"I don't see myself doing that for a while," he said.
"Rap about what you know, Tree."
"Yeah, OK," he said, chuckling. "So, I just got into it with my baby mama. I did this interview yesterday with The Huffington Post and, as I was finishing up, walking the (reporter) to her car, my baby mama shows up and starts acting a fool in front of this lady. She has never done that. She is from a nice neighborhood, and that is not her. But now she's getting indignant in front of this woman, and we're looking like your average ghetto couple out here! I'm a stereotypical rapper now! I don't want to look like that. There's a good topic!"
If you had started at 17, what would your career have looked like, I asked.

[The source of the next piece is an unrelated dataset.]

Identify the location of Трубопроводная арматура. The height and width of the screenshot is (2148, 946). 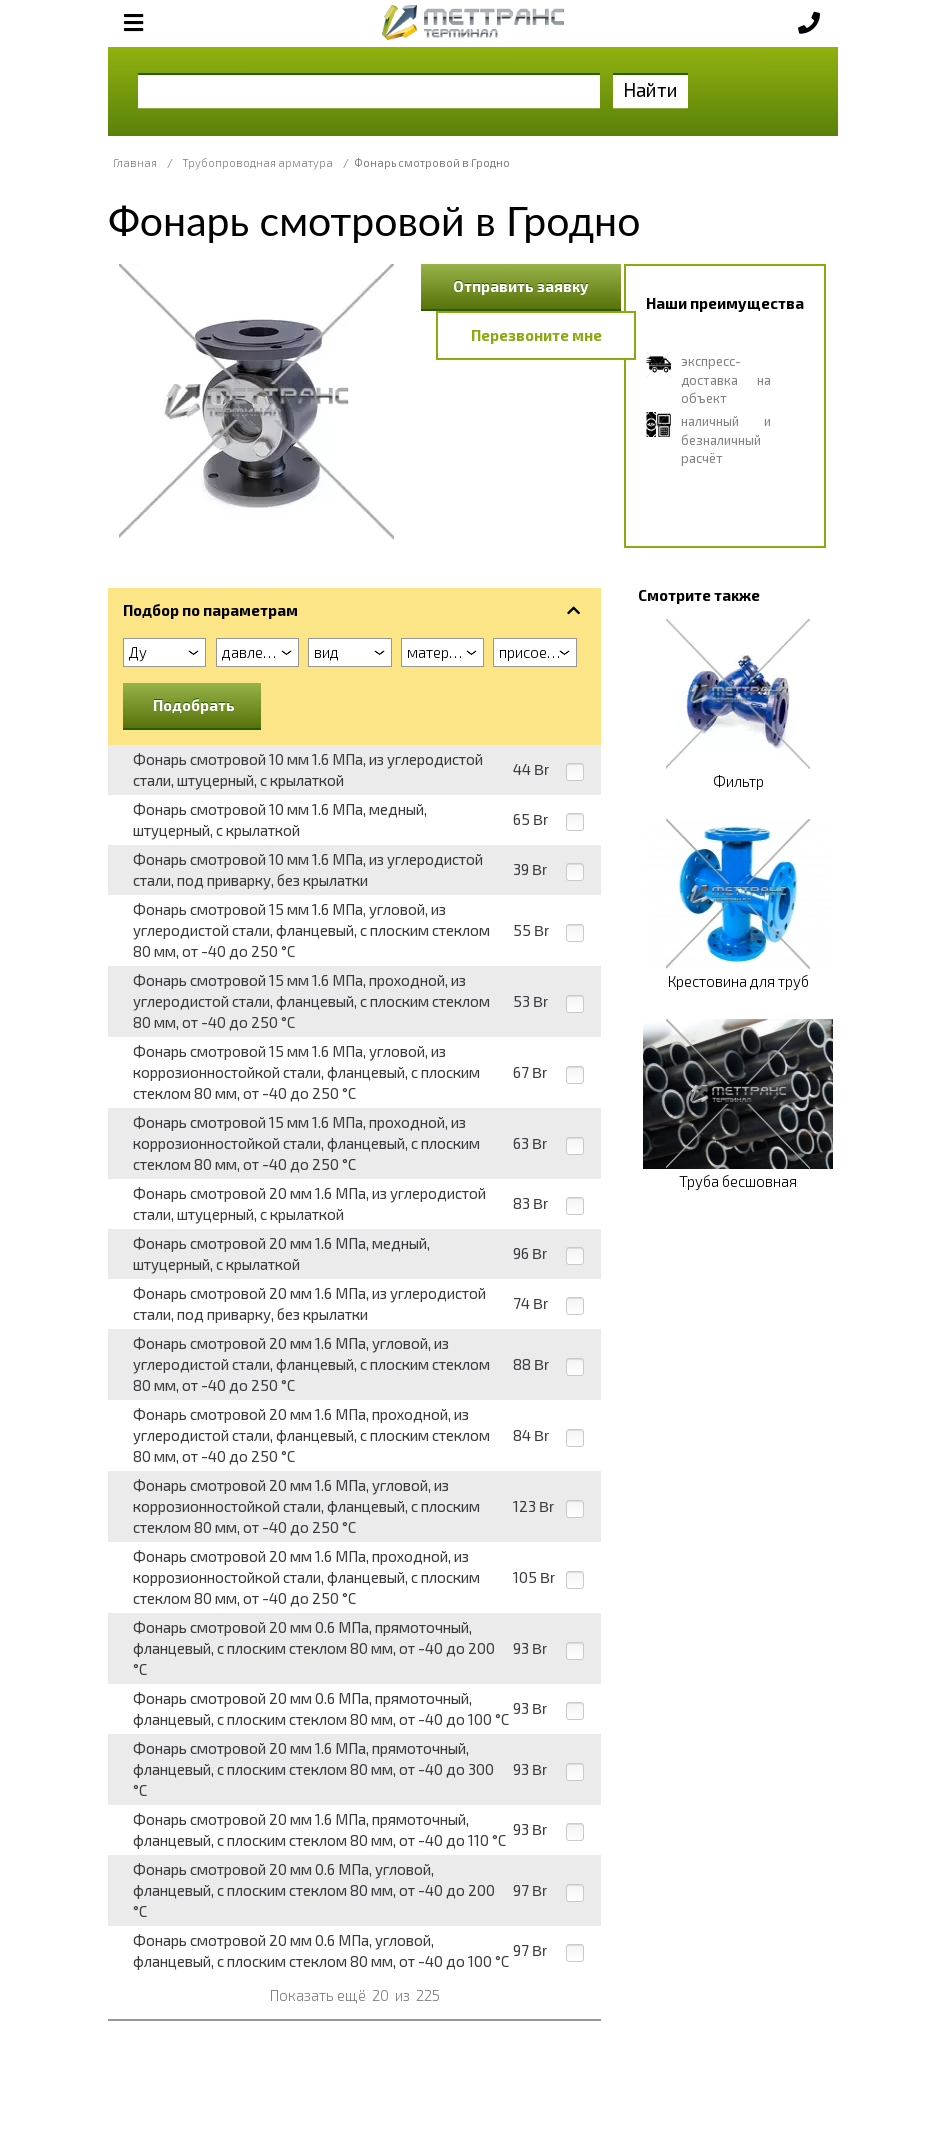
(257, 162).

"I was rapping at 17, just not releasing. I was writing about all the things these kids now are writing about: smoking weed, riding in nice cars, women, booty," he said. "The good thing about not going public when I was young was it let me come into my own. Only in the last two years have I found the confidence, because now I know that it's good. Also, back then, there was no representative of rap in Chicago. Maybe Twista. But nobody here thought they'd get signed. It was about not having the confidence, not having the knowledge."
On the new Jay-Z album, "Magna Carta ... Holy Grail," Jay-Z raps about turkey bacon. He references England's Tate Modern museum, Michael Jackson's "Thriller," designer Tom Ford. What he knows. As typical, he protests a bit too much about youth, calling out Harry Belafonte (who criticized Jay-Z and wife Beyonce for not being socially engaged): "Respect these young'uns boy/ It's my time now." He also reminds you frequently that his concerns, often about wealth and fame, are different from your concerns. "But," Setaro said, "on 'Watch the Throne' (from last year, recorded with Kanye West), listen closely and there is a mature guy here, grappling in public with what it means to be a part of the first elite black class in America."
Even less frequently noted is that Jay-Z — along with Kanye, to a lesser extent — is one of the few blockbuster examples of a rapper who has an air of long-term, multigenerational viability, and who continues to release culturally relevant work. If he's not quite Neil Young — releasing a torrent of often challenging material, refusing to become an oldies act — he's the most rocklike of rap acts, one of the first rappers "you would find it hard to imagine not releasing new and engaging popular work into his 50s," Bradley said.
I asked Tree if he'd heard the new Jay-Z.
"Fourth of July, had it in my car all weekend," he said.
"His 'condos have condos,'" I said, referring to the lyrics.
"That's what $500 million buys," Tree said. "(If) I had that money, my dog would have a dog. No, what he's saying is it's cool to be older and successful. That's maturity. At one point, you wore glasses and a backpack, people picked on you. It's cool to be dumb. That's the (attitude) of young rappers. But after Jay rapped about having $500 million while other guys rapped usual nonsense — things changed, I think.
"Frankly, right then, he made you feel dumb," he continued. "He changed the focus. He said, it's OK to know stuff, to learn stuff as you get older. I never been a nerd, and I'm not, but I'd rather be authoritative."
Ideally, age brings wisdom, wisdom brings reassessment and reassessment leads to hard truths. Which can make for great art. There's a song on "Sunday School II" in which Tree describes, as he puts it, "a real project moment": Police were chasing someone up the stairs of his Cabrini-Green building, and "the guys I was with ditched their drugs, though the police grabbed who they could. Anyway, the cop messed up my paperwork and let me go, but I also think he believed what I was able to get across — I got a father who's going to beat my (expletive). You know how you feel truth coming off someone? He saw desperation. So I don't want to pretend in my music like things are owed to me. I want to acknowledge I've had lucky breaks."
Gathering my stuff to leave, I asked: "You really don't think about what it means to be older?"
"I don't, but it probably means," he said, eyes searching the ceiling, "at this age … I won't overdose, shoot up a neighborhood or take on police. My fans get this. They're like, 'Tree, we're glad you're a sensible man!'"
"Man, becoming 30," he said, "you would drop a tear if you thought about it. You look back at the decades, people you lost, magnificent things you been a part of, women you slept with. I knew people who were my age who died at 21. Being 30 means I got nine years on them, and if them dying at 21 is a bad thing and being 30 is a bad thing, I'll take this bad thing. I don't feel pressured by age. Now I think, make enough money, you can buy your neighborhood homes, help foreclosures, not just watch your community go broke. I think that's the thing that you dream about at 30 you don't dream about when you're 19. You know better."